本日(2月21日)の読売新聞の週末寸言に表題の記事を書きました。

ktaniguchi2009-02-21


目指せ癒しの観光地
湯之奥金山博物館長 谷口一夫

 山梨県は周囲を高山に囲まれ、中心には大きな盆地がある。盆地からの景観は北部に八ヶ岳・茅が岳、西部に北岳など南アルプス連峰が壮大に映る。東部には大菩薩嶺が展望でき、冨士山麓には霊峰富士山が聳え、五湖との調和を一体化させている。これに四季おりおりの彩りが加わる。その美しさは組み合わせ次第で無限大である。

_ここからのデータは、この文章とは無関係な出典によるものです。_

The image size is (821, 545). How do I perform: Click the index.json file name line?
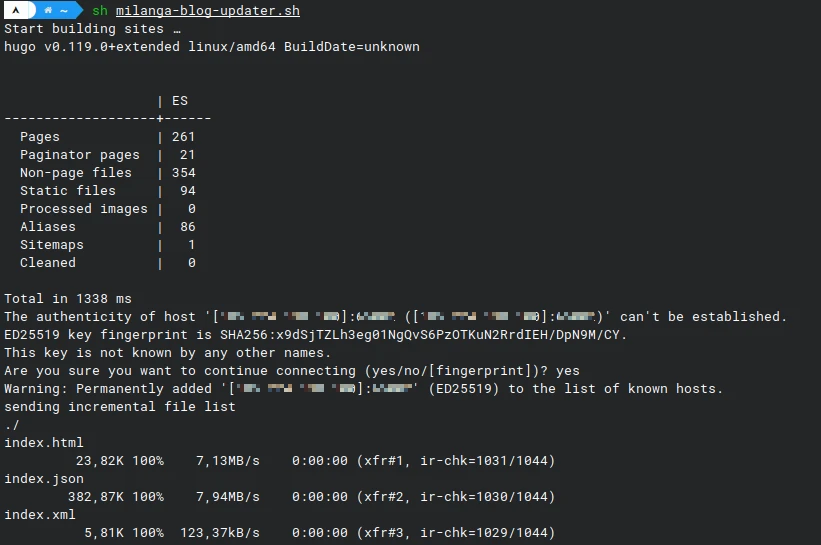pyautogui.click(x=44, y=479)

 さらに豊かな天然水、温泉、綺麗な空気が重なる。この地こそ先人達が生きる為の営為を積み上げてきた歴史舞台であり、現在を生きる県民の贅沢すぎる生活の場だ。
 この地に残された最初の人の痕跡は、後期旧石器時代の3万年前に溯る。また生活の痕跡は1万8千年前(南部町天神堂遺跡)に、そして1万3千〜1万年前の氷河期が終えるころ、本県では縄文時代新石器時代)の幕明けを告げる。

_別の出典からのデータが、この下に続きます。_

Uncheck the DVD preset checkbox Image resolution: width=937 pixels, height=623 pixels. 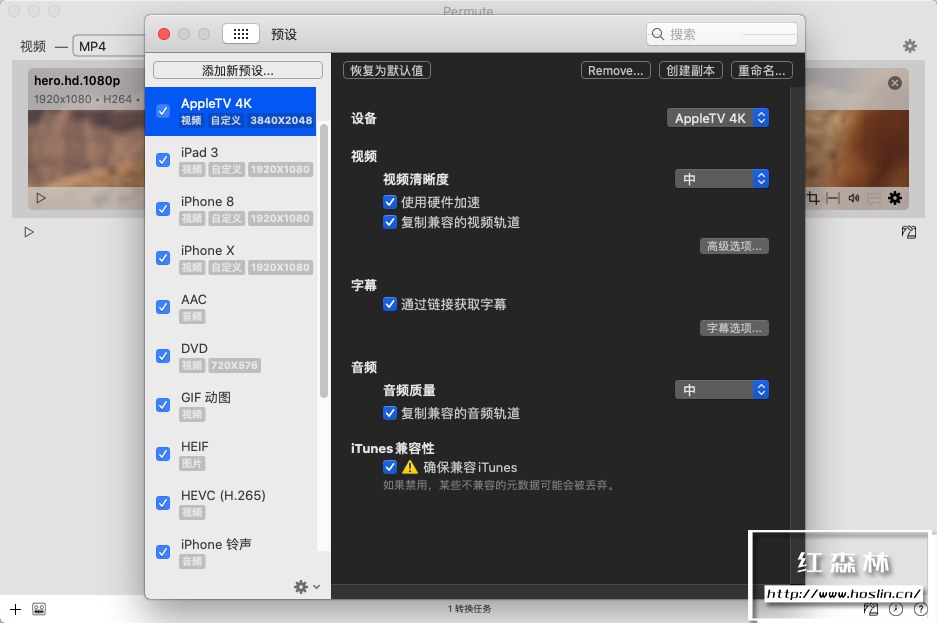click(x=163, y=356)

 縄文時代中期(5千年前)には、芸術性に優れた土器に象徴される成熟された文化の発展があり、北杜市梅ノ木遺跡(環状集落)に立てば、大自然謳歌した自然と共生した縄文人の姿が浮かび上がる。そのころの山梨は列島の頂点だった。
 やがて弥生時代古墳時代を経ながら甲斐国が形成され、今日の姿に発展していくが、その遺跡の分布は釜無川笛吹川沿岸に集中し、現在の人口分布とも重なる。

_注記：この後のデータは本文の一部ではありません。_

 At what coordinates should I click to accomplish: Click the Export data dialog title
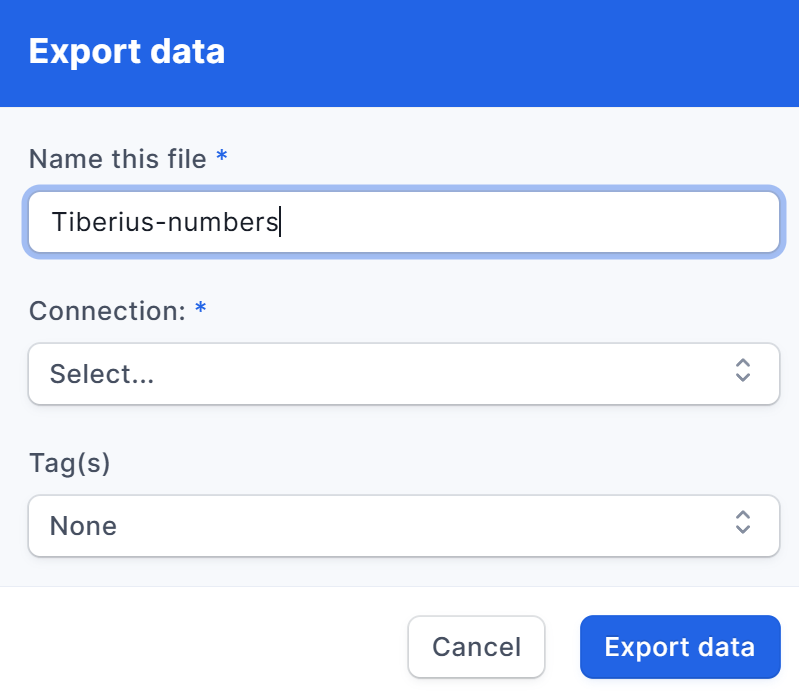tap(127, 51)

 いま中部横断自動車道の10年後の開通に向け、それまでに沿線地域はどのような対策が必要かの議論が始まった。基本的には歴史にみる人口分布を覆すことは難しい。しかも中央(都市)の論理と地方(田舎)の論理が入り乱れ、列島という視点からすれば中央の論理が優先される。県内でもこの構図はあてはまる。
 だが都市化すればするほど田舎を恋しくなり、疑似体験であっても田舎に癒しを求める傾向は増す。ならば人口密集地(都会)に生きる人達のリフレッシュの場(田舎)として、無限大の素材を活用した質の高い癒しの観光地(特に峡南地域)をめざすしかない。